Arthur T Knackerbracket has found the following story:
The 75th World Science Fiction Convention (commonly known as WorldCon) is being held this weekend in Helsinki, Finland. The convention is where the annual Hugo Awards are presented, and today, the convention announced the latest recipients.
This year, women almost completely swept the Hugo Awards, taking home the top prizes for literature in the science fiction community. That's particularly notable, given how the awards have been increasingly recognizing works from female and minority creators. The trend prompted a counter-movement from two group of fans, the self-described "Sad Puppies," and their alt-right equivalents, the "Rabid Puppies." These groups gamed the awards and forced a slate of nominees onto the Hugo ballot in 2015, prompting widespread backlash within the wider genre community. Another award, the Dragon, faced similar issues earlier this week when several authors asked to pull their nominations over concerns about Puppy interference and the award's integrity.
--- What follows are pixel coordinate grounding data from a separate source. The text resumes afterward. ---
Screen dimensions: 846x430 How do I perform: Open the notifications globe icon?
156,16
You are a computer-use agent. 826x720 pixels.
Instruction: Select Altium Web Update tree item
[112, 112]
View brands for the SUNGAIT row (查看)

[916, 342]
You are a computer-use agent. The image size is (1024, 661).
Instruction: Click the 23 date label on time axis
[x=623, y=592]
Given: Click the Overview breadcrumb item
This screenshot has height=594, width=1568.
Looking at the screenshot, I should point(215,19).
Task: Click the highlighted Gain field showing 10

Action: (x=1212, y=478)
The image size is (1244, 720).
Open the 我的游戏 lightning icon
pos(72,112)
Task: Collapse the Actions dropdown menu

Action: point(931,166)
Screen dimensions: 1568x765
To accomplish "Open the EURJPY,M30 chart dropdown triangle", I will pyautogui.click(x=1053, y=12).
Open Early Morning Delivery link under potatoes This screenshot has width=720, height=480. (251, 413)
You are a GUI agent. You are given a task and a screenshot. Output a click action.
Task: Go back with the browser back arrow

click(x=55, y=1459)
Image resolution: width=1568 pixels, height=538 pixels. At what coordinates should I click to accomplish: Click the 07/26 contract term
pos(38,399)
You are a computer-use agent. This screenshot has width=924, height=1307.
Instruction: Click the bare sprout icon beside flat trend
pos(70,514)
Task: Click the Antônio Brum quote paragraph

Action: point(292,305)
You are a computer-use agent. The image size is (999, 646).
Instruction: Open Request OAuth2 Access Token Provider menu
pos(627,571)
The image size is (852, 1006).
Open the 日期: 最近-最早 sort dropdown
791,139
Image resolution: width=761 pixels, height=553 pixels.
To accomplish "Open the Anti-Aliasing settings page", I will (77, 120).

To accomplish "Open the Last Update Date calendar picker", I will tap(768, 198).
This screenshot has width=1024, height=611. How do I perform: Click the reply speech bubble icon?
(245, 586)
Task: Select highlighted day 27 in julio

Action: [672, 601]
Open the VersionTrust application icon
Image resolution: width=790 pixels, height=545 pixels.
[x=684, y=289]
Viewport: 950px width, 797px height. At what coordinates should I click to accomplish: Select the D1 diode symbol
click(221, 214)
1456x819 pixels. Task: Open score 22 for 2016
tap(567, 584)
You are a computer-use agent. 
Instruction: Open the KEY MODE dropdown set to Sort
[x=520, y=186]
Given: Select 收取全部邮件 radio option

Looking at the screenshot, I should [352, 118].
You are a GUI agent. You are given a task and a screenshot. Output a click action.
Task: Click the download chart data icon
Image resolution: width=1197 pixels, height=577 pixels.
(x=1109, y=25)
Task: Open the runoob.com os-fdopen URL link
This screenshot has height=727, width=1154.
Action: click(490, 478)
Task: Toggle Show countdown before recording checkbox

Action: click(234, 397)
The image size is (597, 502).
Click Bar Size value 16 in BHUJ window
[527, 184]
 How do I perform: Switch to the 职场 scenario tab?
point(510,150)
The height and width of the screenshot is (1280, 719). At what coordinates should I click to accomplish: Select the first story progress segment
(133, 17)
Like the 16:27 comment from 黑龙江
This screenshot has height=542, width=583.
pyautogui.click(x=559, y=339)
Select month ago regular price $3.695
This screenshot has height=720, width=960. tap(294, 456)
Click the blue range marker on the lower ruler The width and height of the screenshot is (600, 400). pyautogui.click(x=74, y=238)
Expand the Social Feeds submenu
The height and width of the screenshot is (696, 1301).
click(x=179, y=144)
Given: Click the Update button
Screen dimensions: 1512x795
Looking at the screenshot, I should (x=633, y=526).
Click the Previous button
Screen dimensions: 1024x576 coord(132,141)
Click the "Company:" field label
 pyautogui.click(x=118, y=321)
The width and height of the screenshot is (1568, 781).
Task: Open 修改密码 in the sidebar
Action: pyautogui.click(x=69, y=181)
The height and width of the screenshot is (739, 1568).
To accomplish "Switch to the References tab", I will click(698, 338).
This year's sweep by female creators seems to be a strong repudiation of anti-diversity groups. 2017 also marked the year the ceremony earned its own award: a representative from the Guinness Book of World Records certified that the Hugos are the longest-running science fiction awards ever.
-- submitted from IRC
(Score: 3, Insightful) by Nuke on Wednesday August 16 2017, @11:13AM
You have stated the bleedin obvious in a very long-winded way. You are right, but anyone who cannot see this is deliberately not seeing it.
Some years ago I did cycle road racing in the UK. At the time hardly any women regularly did such racing - probably no more than 20 nationwide; this comapred with around 10,000 men. When it came to the Olympics or World Championships teams of about 5 or 6 (I cannot remember the exact number, but around that) of each sex were entered. So a woman rider only needed to be among the best 25% to become an Olympian, but a man had to be among the best 0.1%.